CBL: DDA 18

deckerd@agcs.com deckerd at agcs.com
Sun Aug 27 02:53:34 CEST 1995


I just got around to reading Donald Duck Adventures #18 (the
album in the Carl Barks Library series). I'd never read
the story "Jungle Hi-Jinks," reprinted from Summer Fun #2
(1959). It looks about like the WDC&S ten-pagers of the time,
but it was a fairly awful story. Interesting that in 1959,
the idea of a super-keen invention was a movie camera that
developed film instantly (not a problem these days with video
cameras). The weakest part of the story was a line of dialogue:
one of the nephews tells Donald at the end, "Wearing that
caveman outfit must make you stronger and smarter!" That
feeble explanation is the entire justification for the previous
two pages worth of action, and of the story's pay-off in the 
last panel (which in itself is kind of out of nowhere and not
really a resolution of anything in the rest of the story).
The story could be rearranged to make it stronger, with the
ending more of a resolution of the situation set up at the
beginning...but it's about 36 years too late. Why am I not
surprised that Barks didn't write the story, but merely
illustrated another writer's script?

There's also an essay wasting two pages with windy quack
scholarly analysis of Barks's panel arrangements and shapes.
Don, do artists really think this way? I'd bet that Barks
was thinking of ways to make the page design look interesting
as well as tell the story. The illustration with the essay
purporting to show how, "as the villain destroys Donald's
car, the motion lines and panel shape point to Huey's camera,
the new vehicle of redemption," is the crowning absurdity.
The analysis depends on a pun that surely exists only in
the professor's mind (car/vehicle) -- I can't believe Barks
thought in those terms -- and further, the car and speed
lines are in panel 6 of the story while the camera is in
panel 8. I can't believe Barks would deliberately break
such a basic rule of comic-book page storytelling.
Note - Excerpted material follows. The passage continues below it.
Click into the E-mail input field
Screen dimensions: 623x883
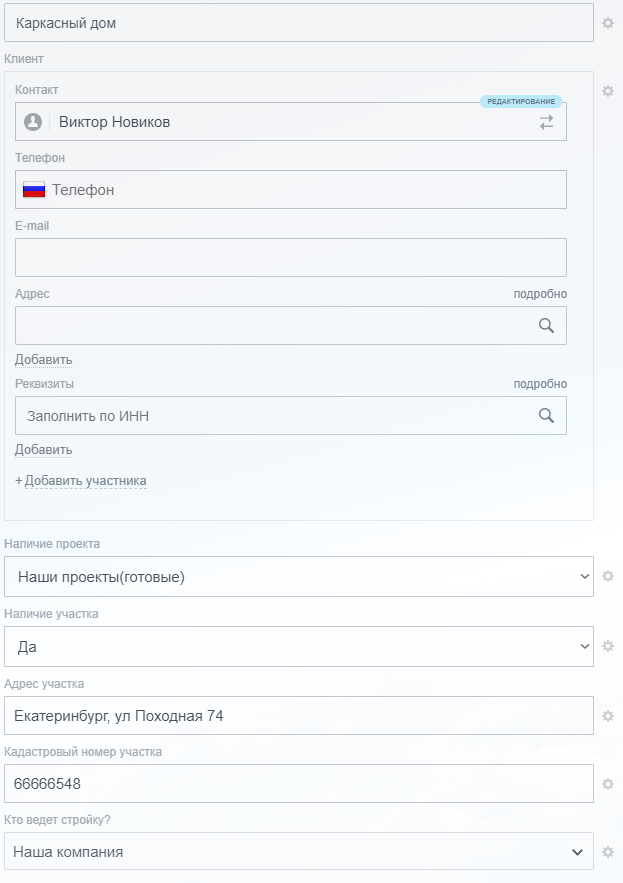290,257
Panel
6 should flow into panel 7, not panel 8. Directing the
reader's eye from 6 to 8 and leaving 7 off to the side is
incompetent storytelling, even if the postmodern professor's
deconstruction of the "text" claims otherwise. Isn't it more
likely that Barks, a largely self-taught cartoonist was
simply experimenting with layout, perhaps sometimes none
too wisely, without much aforethought other than just
making the page look interesting, and fitting scenes
into the allowable space? Why does Gladstone waste pages on 
this stuff when the stories are good enough to stand up on 
their own and speak for themselves?

The real question is panel design. The Disney artist typically 
works with a grid of eight panels to a page. Egmont numbers
the panels on every page that way (a half-page splash panel
is considered panels 1-4 rather than just 1). Barks was
further limited in what he could do by working in half-page
rather than full-page sections (usually -- there are at
least a couple of stories where he was working on full-page
sheets and did three-tier pages rather than four, with full
freedom of panel shape and arrangement). In "Vacation Time,"
for all of his experimentation in irregular panel shape
that the professor finds so Fraught With Significance, Barks
only breaks the half-page barrier once. I'd assume he was
working, again, with half pages, so I'm a little puzzled as
to how (or why) he was able to extend the the one panel on
the one page from the top half into the bottom half of that
page. (It's not necessary for the extended panel, as the
extra space doesn't include any significant detail, and the
lower panel's composition is actually hurt by the intrusion 
of the panel above.) Oddly, the essay purporting to analyze
Barks's composition doesn't even mention the half-page
original art size Barks used, which is well-known among
Barks fanciers -- the professor can tell us all about the
deep underlying meanings and subtexts of Barks's panel shapes
but misses one of the most basic factors dictating the page
layout?! Just leafing through the story, it's glaringly
obvious that for all the irregular panel shapes, all pages but
one are sharply divided into top and bottom halves.

Page composition is an art in itself. My take on it is that
the artist should design panel arrangement to best tell the
story: the panel should frame the artwork to best effect. 
A rigid framework of identically sized boxes is bad because
different scenes require different shapes and amounts of
space to depict them. Really fancy graphics are bad, too,
because when characters jump out of panel borders and the panels
are erratically shaped, the story is lost and unreadable.
A couple of panels on page 12 of "Vacation Time" come to hand.
The irregular shapes of panels 2 and 4 allow Barks to stage
certain scenes for maximum effect, shaping the panels to include
foreground and background characters and objects in a minimal
amount of space. Drawing the panels as regular boxes would
have required much more room and superfluous detail to fill
the extra space, or else have required restaging of the scenes
in a perhaps duller, less dramatic angle. At the same time,
I think some of Barks's irregular panel designs are unnecessarily
distracting and interfere with the panel-to-panel flow of the story.